I stick my head under and push my body down to the silty floor. The silk-like liquid covers my sticky body with cool, the dress billowing around me as I swim low. I kick my legs and open my arms in big circles, holding my breath for sixty-one seconds, hoping they’ll be impressed. When I come back up the other two are splashing each other and Maria is pushing Luca’s head beneath the surface. He’s making a big show of spluttering and waving his arms about, even though he’s one of the strongest swimmers in the school, and Maria knows this. The dog is running up and down along the banks of the river, howling.
‘I was under for sixty-six seconds,’ I shout – hand in the air, clenched fist, victorious – thinking that number sounds more impressive. No one’s listening. I lie on my back and try to float. Although I’m light, the river won’t let me; my legs and feet keep sinking and then the rest of me goes down. Papa says it’s because it has no salt in it, unlike the Black Sea. He says you could lie for hours on your back on the inky, salty water, floating in the night sky.
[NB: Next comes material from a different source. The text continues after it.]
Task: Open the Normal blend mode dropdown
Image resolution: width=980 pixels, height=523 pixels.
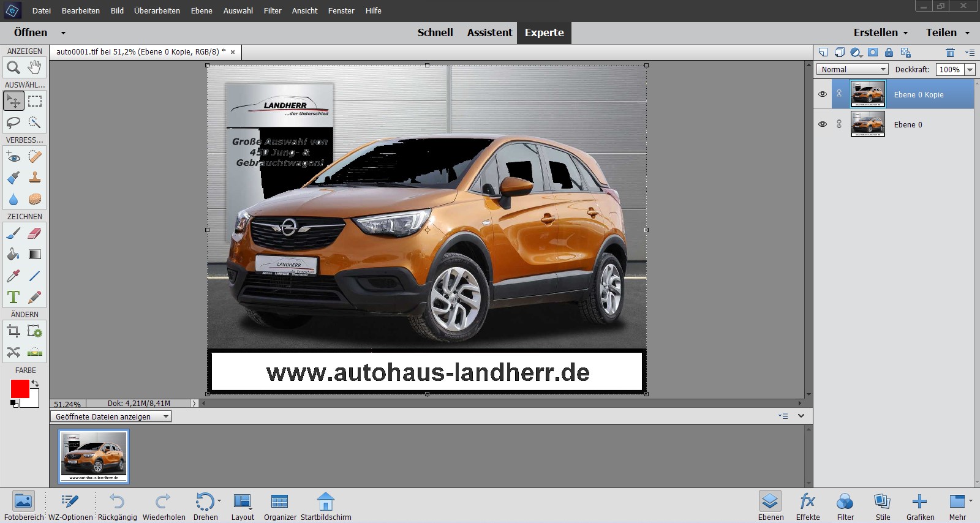Action: pyautogui.click(x=852, y=70)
Mama would bite on her cheek as he’d tell me these stories, only letting herself speak later when he was out of earshot. ‘Don’t mind your father, Nico, he has never been to the sea.’
I allow my feet to touch the bottom, which makes a sucking sound when you stand. My toes curl around the mud as I wade against the water, feeling strong as I press it away. The other two are shouting and laughing still. I shouldn’t have told Luca to come. I swim until my arms and legs are burning and my heart’s pounding in my ears, then I climb onto the bank, my wet dress sticking to me like another skin. The dog pushes its head against me, shaking, and I pat it between its eyes.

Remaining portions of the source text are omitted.